Everson v. Carpenter

17 Wend. 419 | N.Y. Sup. Ct. | 1837

By the Court,

Cowen, J.

According to the concurrent testimony of both his father and mother, the defendant would not have been of age till a few days after the date of the notes. But taking the age mentioned in the indenture, and as then stated by both the father and defendant himself, he had been of age some time before.

There can not be a doubt that the indenture and the statement then made by the father, were both admissible as affecting his credibility on the particular point of the defendant’s age; and it was introduced with the proper preliminary question to the witness, whether he had made the indenture and the representation about to be imputed to him. He answered with such explanations as occurred to him. Here was all the precaution required in this kind of examination by the Queen’s case and others (1 Phil. Ev. 29, 47th ed. 2 Brod. & Bing. 286, 315; Angus v. Smith, 1 Mood. & Malks. 473, 4); and the jury had a right to regard him as utterly discredited. To this was added the defendant’s own admission at the time of the execution of the indenture. True, his mother, who was eminently qualified to speak to his age, concurred with the father as he had fixed the age on the trial. But had the jury disregarded both, on the question being fairly left to them, we can hardly say that we should have been bound to interfere as on a finding against the weight of evidence. The learned judge, however, seems to have assumed that the want of age was well proved, and to have drawn the attention of the jury to the single question, whether a subsequent promise had been established. '

I pass over the charge, so far as it respected the want of knowledge to the infant of his legal rights, because nothing apppears that he was igno[422] rant of those rights either in fact or in law.

The judge was clearly correct in charging, that the note was merely voidable and not void, and that, therefore, it could be made available by a new promise.
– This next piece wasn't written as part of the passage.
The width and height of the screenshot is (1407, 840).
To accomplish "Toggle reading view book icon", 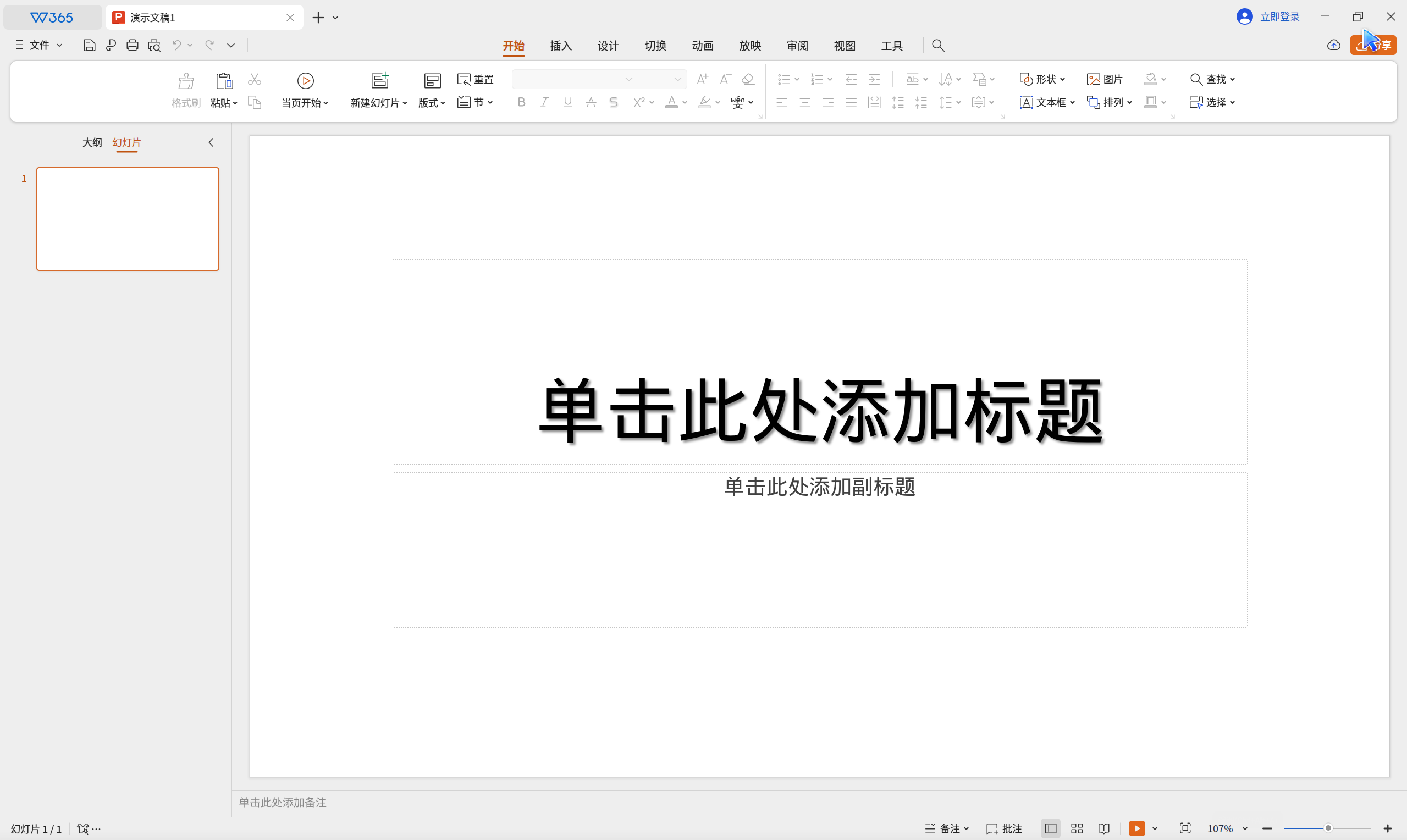I will pyautogui.click(x=1103, y=828).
The promise, however, should either be absolute, or if conditional, the performance or happening of the condition, should be proved affirmatively by the plaintiff. In this case, I can perceive no evidence that the defendant did more than promise to pay on his becoming able to do so-; nor is any thing more insisted on. The plaintiff’s counsel thinks the jury *239were warranted to draw the inference of ability from the fact of the defendant having a sign of business over his door when the notes were first demanded. For aught'that appears, however, it was but a mere sign, and even that was shortly afterwards taken down. Such a circumstance is too slight to raise a question for the jury. Yet this seems to have been the only question submitted to them. We think it should rather have been withdrawn, and their attention turned entirely to the fact of infancy at the time when the notes were executed. Therefore, there should be a new trial, the costs to abide the event.